Bei Elementarschäden handelt es sich allgemein um Schäden, welche die Natur verursacht. Hierzu zählen Hagel, Sturm oder Überschwemmungen, aber auch Erdbeben, Lawinen und sogar Vulkanausbrüche. Im Versicherungswesen lassen sich Elementarschäden weitestgehend abdecken. Abhängig von der Schadensart gibt es unter Umständen geografische Risikogruppen. Sie haben mitunter Einfluss auf die Höhe des Versicherungsbeitrags.
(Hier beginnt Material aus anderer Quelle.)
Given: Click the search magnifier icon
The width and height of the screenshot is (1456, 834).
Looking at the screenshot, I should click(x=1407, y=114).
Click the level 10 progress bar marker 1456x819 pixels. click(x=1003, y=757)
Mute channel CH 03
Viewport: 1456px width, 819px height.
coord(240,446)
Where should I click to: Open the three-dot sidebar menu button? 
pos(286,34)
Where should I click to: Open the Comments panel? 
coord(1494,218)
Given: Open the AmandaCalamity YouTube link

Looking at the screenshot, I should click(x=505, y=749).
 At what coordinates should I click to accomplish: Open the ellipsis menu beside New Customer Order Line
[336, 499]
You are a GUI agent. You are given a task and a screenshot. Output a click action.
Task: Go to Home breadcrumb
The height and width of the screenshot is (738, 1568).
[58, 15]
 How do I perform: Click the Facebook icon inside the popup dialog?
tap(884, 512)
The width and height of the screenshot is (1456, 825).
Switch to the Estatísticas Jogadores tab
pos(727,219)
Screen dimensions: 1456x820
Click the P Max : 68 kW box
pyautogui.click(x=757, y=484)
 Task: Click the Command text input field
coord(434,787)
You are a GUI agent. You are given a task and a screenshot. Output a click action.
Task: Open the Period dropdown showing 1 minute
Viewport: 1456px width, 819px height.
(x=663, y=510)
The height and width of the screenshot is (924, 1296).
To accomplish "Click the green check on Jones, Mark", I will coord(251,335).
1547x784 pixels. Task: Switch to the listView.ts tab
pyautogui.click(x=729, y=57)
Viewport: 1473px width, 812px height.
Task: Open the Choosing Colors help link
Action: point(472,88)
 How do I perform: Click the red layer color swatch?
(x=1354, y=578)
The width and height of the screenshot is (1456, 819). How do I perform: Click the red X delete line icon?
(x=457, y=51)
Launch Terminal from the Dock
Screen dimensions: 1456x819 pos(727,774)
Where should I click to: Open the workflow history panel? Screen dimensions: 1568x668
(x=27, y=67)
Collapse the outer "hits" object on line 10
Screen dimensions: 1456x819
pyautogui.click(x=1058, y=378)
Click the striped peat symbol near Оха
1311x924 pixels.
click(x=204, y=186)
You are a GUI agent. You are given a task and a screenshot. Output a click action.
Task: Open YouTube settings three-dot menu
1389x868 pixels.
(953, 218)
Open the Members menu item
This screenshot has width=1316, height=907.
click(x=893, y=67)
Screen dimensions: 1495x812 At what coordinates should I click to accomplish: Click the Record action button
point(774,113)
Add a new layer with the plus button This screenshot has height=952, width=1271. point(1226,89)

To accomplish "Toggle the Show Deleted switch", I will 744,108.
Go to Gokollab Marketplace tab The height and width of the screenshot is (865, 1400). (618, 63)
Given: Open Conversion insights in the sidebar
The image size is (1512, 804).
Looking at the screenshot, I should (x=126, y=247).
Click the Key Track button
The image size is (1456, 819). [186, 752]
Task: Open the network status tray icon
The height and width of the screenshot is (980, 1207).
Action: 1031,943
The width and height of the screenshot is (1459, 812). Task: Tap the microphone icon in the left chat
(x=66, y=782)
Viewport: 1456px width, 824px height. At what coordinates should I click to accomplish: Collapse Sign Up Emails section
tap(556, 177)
Siehe auch: Elementarschadenversicherung

Elementarschadenversicherung

Die Elementarschadenversicherung deckt Schäden durch Naturgewalten ab. Zu diesen elementaren Gewalten zählen Blitzschlag, Erdbeben, Erdrutsche, Erdsenkungen, Lawinen, Schneedruck, Starkregen, Überschwemmungen und Vulkanausbruch. Sie tritt bei Zerstörung oder Beschädigung versicherter Sachen durch Einwirkung besagter Elementargefahren in Kraft.

Eine Elementarschadenversicherung ist in der Regel keine eigenständige Versicherung. Sie wird gegen Mehrbeitrag im Rahmen der Hausrat- oder Wohngebäudeversicherung angeboten. Besonderheit: Je nach Risikozone für bestimmte elementare Gewalten steigt der Versicherungsbeitrag. Außerdem setzen viele Versicherer vor Abschluss einer Elementarschadenversicherung voraus, dass das zu versichernde Gebäude mindestens 10 Jahre lang keinen der zu versichernden Schadenfälle erlitt.

Hinweis: Schäden an einer Immobilie, die durch Sturm und Hagel entstehen, sind bereits in einer Gebäudeversicherung abgedeckt.